TASK
Please copy the data below exactly; none of the pictures in it belong in the copy.

[Dataset entries]

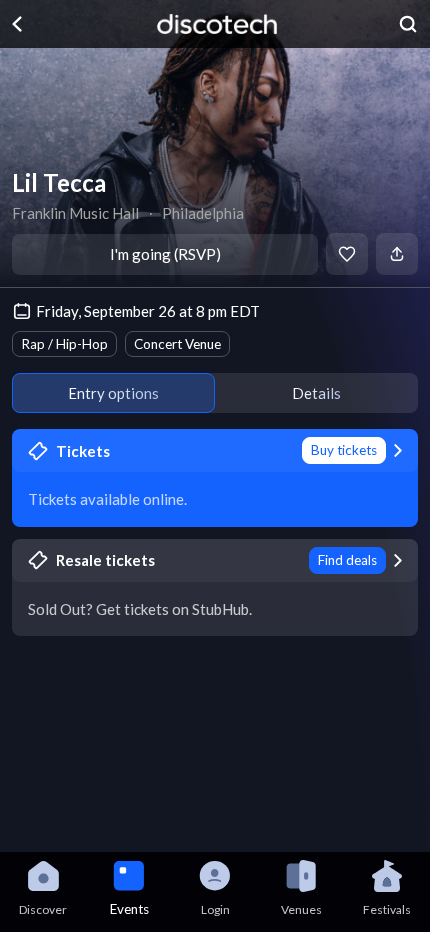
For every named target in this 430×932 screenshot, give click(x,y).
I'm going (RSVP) (165, 254)
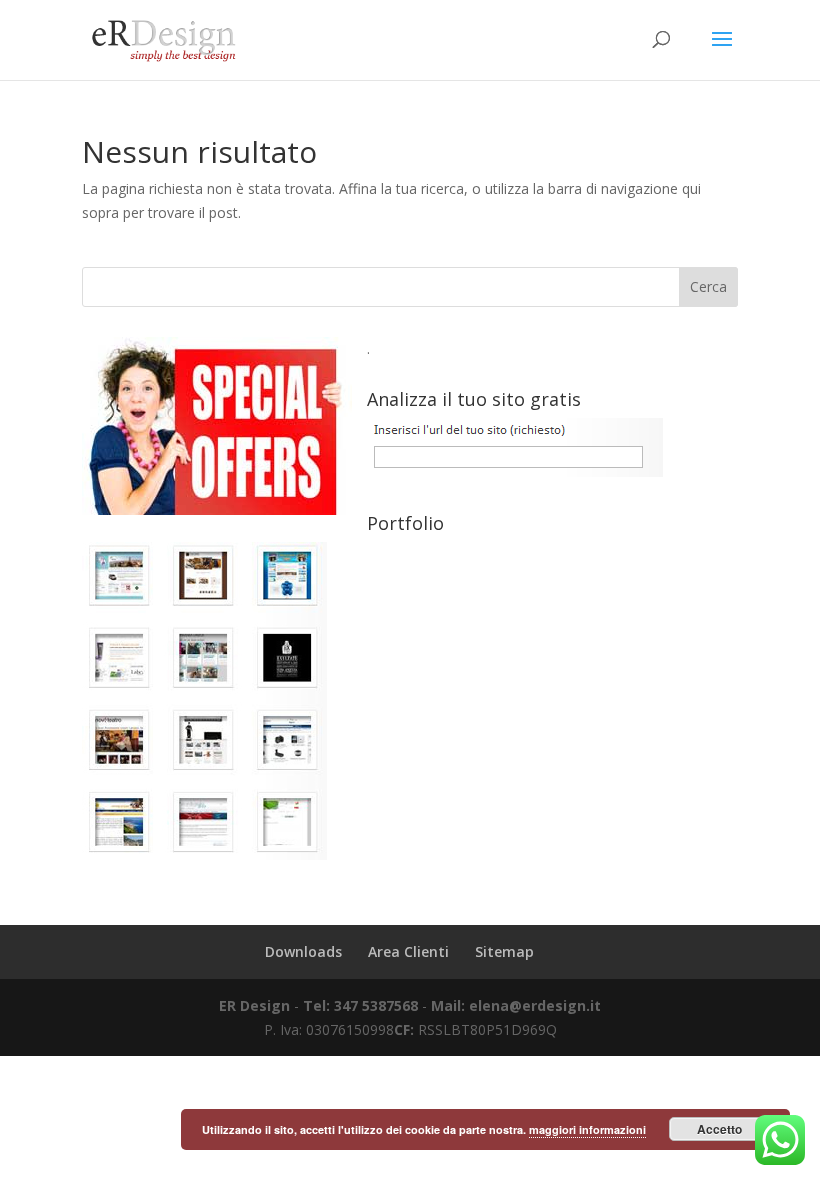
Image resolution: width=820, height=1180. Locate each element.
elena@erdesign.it (535, 1005)
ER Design (254, 1005)
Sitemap (504, 951)
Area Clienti (408, 951)
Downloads (303, 951)
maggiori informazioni (587, 1129)
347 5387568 (378, 1005)
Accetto (719, 1129)
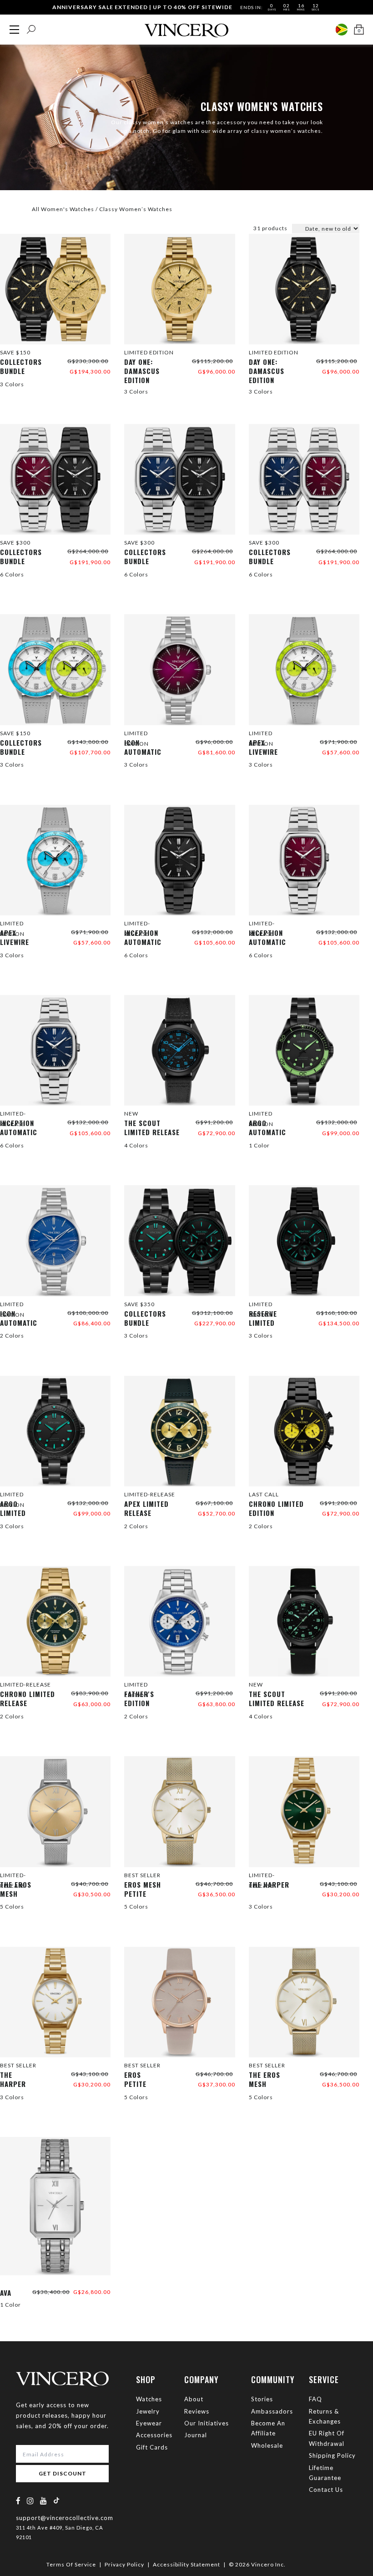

THE ANSWER
For every named target in this 430×932 screenshot, give click(x,y).
I'm going (RSVP) (165, 254)
Image resolution: width=820, height=1180. Locate each element.
elena@erdesign.it (535, 1005)
ER Design (254, 1005)
Sitemap (504, 951)
Area Clienti (408, 951)
Downloads (303, 951)
maggiori informazioni (587, 1129)
347 5387568 (378, 1005)
Accetto (719, 1129)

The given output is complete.